The Harvard Graduate School of Design (GSD) is the graduate school of design at Harvard University, a private research university in Cambridge, Massachusetts. It offers master's and doctoral programs in architecture, landscape architecture, urban planning, urban design, real estate, design engineering, and design studies.

The GSD has over 13,000 alumni and has graduated many famous architects, urban planners, and landscape architects. The school is considered a global academic leader in design fields.

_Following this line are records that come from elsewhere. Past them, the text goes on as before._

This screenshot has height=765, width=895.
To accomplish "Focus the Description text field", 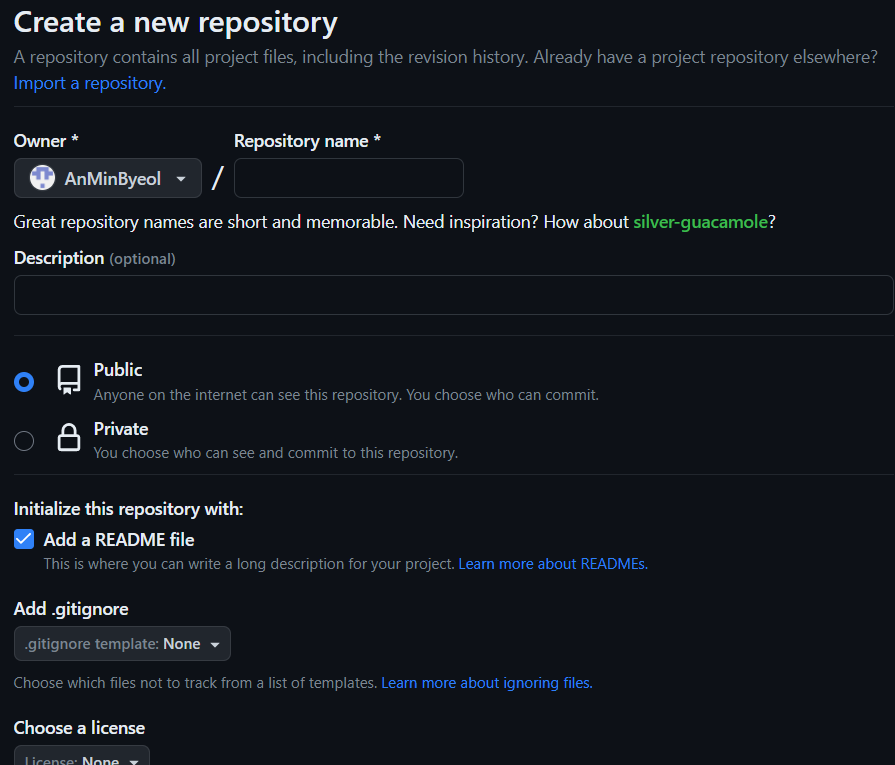I will (x=454, y=295).
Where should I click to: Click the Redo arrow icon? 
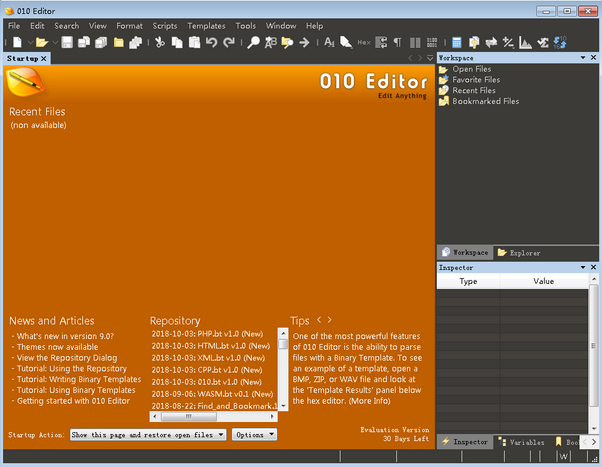point(229,43)
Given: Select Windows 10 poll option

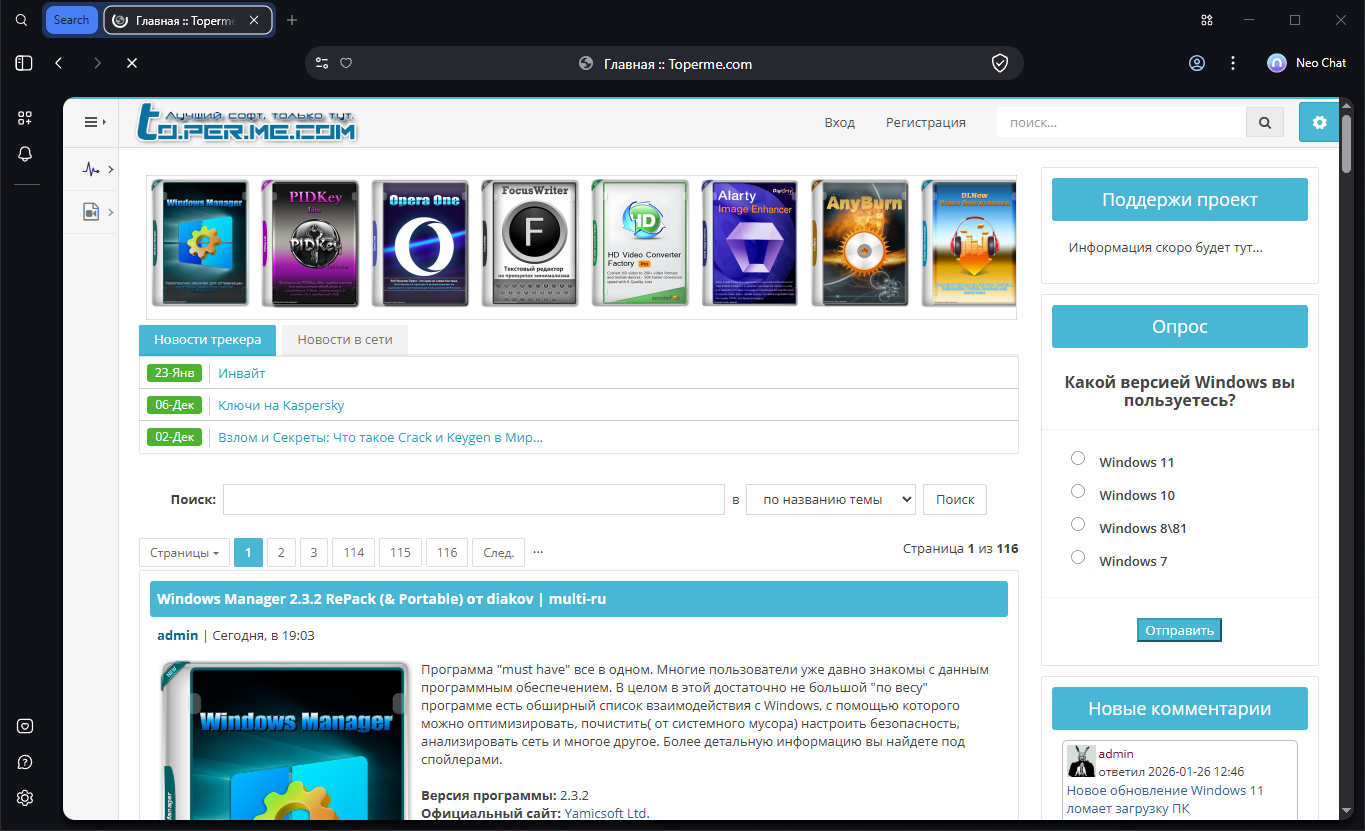Looking at the screenshot, I should [x=1078, y=491].
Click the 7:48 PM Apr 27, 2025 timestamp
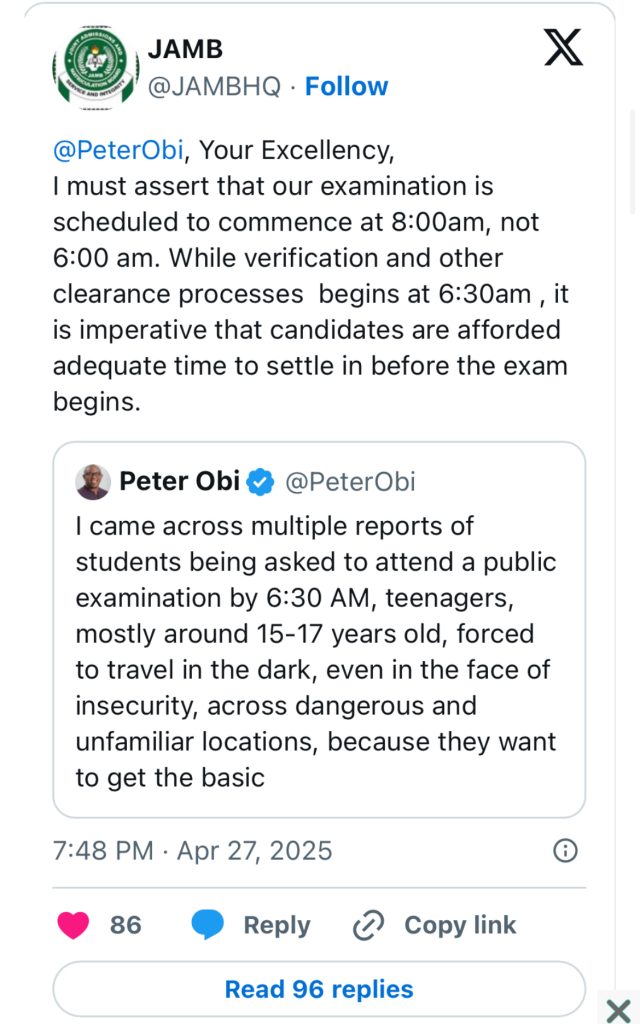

The GSD has the world's oldest landscape architecture program (founded in 1893) and North America's oldest urban planning program (founded in 1900). Architecture was first taught at Harvard University in 1874. The Graduate School of Design was officially established in 1936, combining the three fields of architecture, urban planning, and landscape architecture under one graduate school.

History

Architecture
Charles Eliot Norton brought the first architecture classes to Harvard University in 1874.

Urban planning and design
In 1900, the first urban planning courses were taught at Harvard University, and by 1909, urban planning courses taught by James Sturgis Pray were added to Harvard's design curriculum as part of the landscape architecture department. In 1923, a specialization in urban planning was established under the degree program of Master in Landscape Architecture. In 1929, North America's first urban planning degree (at the graduate level) was established at Harvard under short-term funding from the Rockefeller Foundation. The planning program migrated to the Graduate School of Design in 1936. Then in 1981, the then City and Regional Planning Program under John Kain ceased at the Graduate School of Design and was dispersed to the Kennedy School of Government and the Faculty of Arts and Sciences. In 1984, the Department of Urban Planning and Design was formed under Dean Gerald M. McCue with the inclusion of the Urban Design Program. Then in 1994, the Urban Planning program was officially returned to the Graduate School of Design under the aegis of Albert Carnesale, the Dean of the Kennedy School of Government, and Peter G. Rowe, the Dean of the Faculty of Design; with the first class entering in academic year 1994–1995. At the time, this program was envisioned as a physical planning program. In 2021, the Department of Urban Planning and Design assumed responsibility for a third graduate degree, the Master in Real Estate (MRE).

Landscape architecture
In 1893, the nation's first professional course in landscape architecture was offered at Harvard University. In 1900, the world's first landscape architecture program was established by Frederick Law Olmsted Jr. and Arthur A. Shurcliff. The School of Landscape Architecture was established in 1913. Lester Collins who studied there, graduating in 1942, became professor after World War II, and soon Dean of the course.

Establishment
The three major design professions (architecture, urban planning, and landscape architecture) were officially united in 1936 to form the Harvard Graduate School of Design. Joseph F. Hudnut (1886–1968) was an American architect scholar and professor who was the first dean. In 1937, Walter Gropius joined the GSD faculty as chair of the Department of Architecture and brought modern designers, including Marcel Breuer to help revamp the curriculum.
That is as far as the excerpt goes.